1) When hydrazine (N2H4) is burned in a 253-g brick container, the temperature of the brick increases by 5.13 degrees Celsius. Calculate the quantity of heat released in this raection. The specific heat of brick is 0.840 J/(gC).
2) A sample of coal is burned in a bomb calorimeter with a heat capacity of 4.62 KJ/C. The temperature in the calorimeter rises from 20.22 to 25.25 degrees celsius. Calculate the heat of the combustion reaction (qrxn) in KJ.
How do I solve these problems?
q = mass brick x specific heat brick x delta T.
q = 4.62 kJ/C x delta T.
When I solved it the second problem it had a positive sign (23.2 KJ). Is that right or wrong because the problem wants heat of combustion?
#1. You are calculating the heat from heating bricks when N2H4 burns. You get a positive number because you are adding heat to the bricks; that is the same as the heat RELEASED by burning N2H4. Delta H for burning N2H4 is (heat released) negative.
#2. You are burning coal. The water absorbs the heat (same as the bricks in #1) so q comes out to be positive. However, the coal RELEASED heat so delta H for the combustion is negative.
Drbob you are wrong i got the question wrong doing what you told me to
To solve these problems, we need to use the equation Q = m * c * ΔT, where Q is the quantity of heat released or absorbed, m is the mass, c is the specific heat, and ΔT is the change in temperature.
1) For the first problem, we need to find the quantity of heat released when hydrazine is burned in the brick container.
We are given:
- Mass of the brick container (m) = 253 g
- Change in temperature (ΔT) = 5.13 °C
- Specific heat of the brick (c) = 0.840 J/(g°C)
Using the equation Q = m * c * ΔT:
Q = 253 g * 0.840 J/(g°C) * 5.13 °C
Q ≈ 1091.7 J
Therefore, the quantity of heat released in this reaction is approximately 1091.7 J.
2) For the second problem, we need to find the heat of the combustion reaction (qrxn) when coal is burned in the bomb calorimeter.
We are given:
- Mass of the coal burned (m) = Not given.

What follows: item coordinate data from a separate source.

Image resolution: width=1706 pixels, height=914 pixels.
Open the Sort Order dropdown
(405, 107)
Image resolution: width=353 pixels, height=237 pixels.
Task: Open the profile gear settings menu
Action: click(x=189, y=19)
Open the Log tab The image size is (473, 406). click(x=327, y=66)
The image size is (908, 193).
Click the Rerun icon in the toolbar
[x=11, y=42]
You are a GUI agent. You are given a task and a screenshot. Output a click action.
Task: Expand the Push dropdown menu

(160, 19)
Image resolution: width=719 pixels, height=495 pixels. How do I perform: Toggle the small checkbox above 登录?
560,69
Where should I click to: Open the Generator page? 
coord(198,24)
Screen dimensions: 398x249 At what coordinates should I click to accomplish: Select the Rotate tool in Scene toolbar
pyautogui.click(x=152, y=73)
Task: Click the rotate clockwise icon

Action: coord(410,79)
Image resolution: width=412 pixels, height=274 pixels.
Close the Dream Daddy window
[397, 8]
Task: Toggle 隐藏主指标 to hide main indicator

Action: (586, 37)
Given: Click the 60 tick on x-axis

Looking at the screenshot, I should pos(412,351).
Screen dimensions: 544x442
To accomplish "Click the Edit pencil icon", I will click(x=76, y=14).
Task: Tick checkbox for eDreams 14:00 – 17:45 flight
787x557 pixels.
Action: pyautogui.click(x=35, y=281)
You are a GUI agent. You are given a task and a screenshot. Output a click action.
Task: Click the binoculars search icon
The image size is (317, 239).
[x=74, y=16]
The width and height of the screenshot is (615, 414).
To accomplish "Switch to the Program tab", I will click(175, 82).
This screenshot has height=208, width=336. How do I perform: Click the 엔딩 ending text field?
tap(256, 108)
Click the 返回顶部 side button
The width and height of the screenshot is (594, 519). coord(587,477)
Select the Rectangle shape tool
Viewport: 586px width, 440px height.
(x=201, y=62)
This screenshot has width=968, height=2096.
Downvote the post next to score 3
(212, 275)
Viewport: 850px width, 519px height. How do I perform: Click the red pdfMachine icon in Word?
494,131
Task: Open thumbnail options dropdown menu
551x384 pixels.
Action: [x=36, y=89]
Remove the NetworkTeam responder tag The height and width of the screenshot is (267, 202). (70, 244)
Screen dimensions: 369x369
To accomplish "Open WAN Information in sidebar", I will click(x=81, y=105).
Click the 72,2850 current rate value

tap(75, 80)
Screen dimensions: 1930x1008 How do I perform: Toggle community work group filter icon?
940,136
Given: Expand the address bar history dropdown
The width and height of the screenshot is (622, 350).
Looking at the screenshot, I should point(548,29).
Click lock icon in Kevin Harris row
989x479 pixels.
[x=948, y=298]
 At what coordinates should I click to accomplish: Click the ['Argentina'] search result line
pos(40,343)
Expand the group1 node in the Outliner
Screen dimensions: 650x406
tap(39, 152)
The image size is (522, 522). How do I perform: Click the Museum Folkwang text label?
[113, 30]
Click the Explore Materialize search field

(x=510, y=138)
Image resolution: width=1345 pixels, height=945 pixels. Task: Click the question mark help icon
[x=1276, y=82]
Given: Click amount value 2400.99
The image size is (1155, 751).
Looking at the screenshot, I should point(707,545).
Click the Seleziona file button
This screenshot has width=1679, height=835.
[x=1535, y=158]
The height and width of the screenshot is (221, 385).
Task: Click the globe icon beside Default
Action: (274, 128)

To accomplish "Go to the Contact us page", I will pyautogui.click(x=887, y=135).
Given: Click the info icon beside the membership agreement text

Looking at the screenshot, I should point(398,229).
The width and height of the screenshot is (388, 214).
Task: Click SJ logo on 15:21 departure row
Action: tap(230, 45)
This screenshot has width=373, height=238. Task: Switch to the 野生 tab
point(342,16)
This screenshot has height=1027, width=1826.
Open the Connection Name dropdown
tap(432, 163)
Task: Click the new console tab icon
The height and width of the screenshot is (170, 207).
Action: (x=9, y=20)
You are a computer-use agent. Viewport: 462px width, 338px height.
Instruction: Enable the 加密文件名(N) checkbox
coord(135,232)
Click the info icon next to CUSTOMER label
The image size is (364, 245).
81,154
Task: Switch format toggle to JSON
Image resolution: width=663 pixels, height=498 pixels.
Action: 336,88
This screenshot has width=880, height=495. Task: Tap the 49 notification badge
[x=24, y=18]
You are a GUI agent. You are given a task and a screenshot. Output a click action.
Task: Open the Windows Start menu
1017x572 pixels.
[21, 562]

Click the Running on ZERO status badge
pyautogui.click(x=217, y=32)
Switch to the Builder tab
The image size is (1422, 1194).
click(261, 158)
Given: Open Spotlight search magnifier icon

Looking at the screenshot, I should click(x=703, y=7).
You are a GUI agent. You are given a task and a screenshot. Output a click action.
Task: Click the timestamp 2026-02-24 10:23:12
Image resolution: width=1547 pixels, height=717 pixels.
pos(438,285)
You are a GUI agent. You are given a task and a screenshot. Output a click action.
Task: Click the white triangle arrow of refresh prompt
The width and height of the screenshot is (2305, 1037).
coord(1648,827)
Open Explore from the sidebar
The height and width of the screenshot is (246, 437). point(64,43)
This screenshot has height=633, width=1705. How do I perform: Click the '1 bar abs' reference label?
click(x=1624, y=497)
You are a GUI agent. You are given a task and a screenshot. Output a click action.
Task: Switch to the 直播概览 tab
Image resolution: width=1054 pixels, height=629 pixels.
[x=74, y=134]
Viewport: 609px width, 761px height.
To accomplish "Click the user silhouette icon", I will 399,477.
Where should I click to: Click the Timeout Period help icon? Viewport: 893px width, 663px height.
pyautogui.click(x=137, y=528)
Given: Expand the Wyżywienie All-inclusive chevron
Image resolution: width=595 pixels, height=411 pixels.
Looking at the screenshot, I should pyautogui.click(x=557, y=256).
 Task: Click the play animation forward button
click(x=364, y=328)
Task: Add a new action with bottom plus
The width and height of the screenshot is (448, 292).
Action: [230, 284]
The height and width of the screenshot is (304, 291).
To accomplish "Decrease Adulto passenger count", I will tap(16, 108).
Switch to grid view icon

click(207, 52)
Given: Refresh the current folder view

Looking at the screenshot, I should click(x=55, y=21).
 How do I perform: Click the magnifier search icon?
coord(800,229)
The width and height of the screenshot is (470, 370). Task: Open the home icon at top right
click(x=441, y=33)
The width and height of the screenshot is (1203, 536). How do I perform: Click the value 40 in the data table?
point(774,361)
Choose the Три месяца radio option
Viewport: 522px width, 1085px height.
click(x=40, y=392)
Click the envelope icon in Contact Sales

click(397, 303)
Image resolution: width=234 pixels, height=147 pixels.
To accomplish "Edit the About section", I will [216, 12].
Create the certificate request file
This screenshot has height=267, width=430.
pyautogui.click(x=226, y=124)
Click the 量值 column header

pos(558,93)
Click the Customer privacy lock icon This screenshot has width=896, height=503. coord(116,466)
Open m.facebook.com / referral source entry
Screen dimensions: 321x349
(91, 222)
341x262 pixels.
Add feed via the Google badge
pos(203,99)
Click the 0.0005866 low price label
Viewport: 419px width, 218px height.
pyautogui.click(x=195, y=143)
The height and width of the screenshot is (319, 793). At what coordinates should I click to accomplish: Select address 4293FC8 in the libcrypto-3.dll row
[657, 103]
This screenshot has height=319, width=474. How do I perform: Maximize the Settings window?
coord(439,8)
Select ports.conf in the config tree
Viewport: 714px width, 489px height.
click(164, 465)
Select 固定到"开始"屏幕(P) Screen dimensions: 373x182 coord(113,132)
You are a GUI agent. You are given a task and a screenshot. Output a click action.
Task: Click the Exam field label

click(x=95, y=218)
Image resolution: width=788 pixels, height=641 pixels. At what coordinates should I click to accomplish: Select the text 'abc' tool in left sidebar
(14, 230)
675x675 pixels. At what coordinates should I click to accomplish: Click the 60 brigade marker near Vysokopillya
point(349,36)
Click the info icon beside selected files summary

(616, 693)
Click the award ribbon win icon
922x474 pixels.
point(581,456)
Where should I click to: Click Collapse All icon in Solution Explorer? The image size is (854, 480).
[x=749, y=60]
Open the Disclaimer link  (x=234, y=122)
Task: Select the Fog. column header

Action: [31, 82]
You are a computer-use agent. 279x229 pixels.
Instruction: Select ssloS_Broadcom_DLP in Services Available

- Change in temperature (ΔT) = 25.25°C - 20.22°C = 5.03 °C
- Heat capacity of the bomb calorimeter (c) = 4.62 kJ/°C
First, we need to convert the heat capacity from kJ to J by multiplying it by 1000:
c = 4.62 kJ/°C * 1000 J/kJ = 4620 J/°C
Now, we can rearrange the equation Q = m * c * ΔT to solve for mass (m):
Q = m * c * ΔT => m = Q / (c * ΔT)
Substituting the given values:
m ≈ Q / (4620 J/°C * 5.03 °C)
Since we are not given the quantity of heat released (Q), we cannot calculate the mass and therefore cannot directly find the heat of the combustion reaction (qrxn) in kJ.
To determine the heat of the combustion reaction, we need either the mass of the coal burned or the quantity of heat released during the combustion.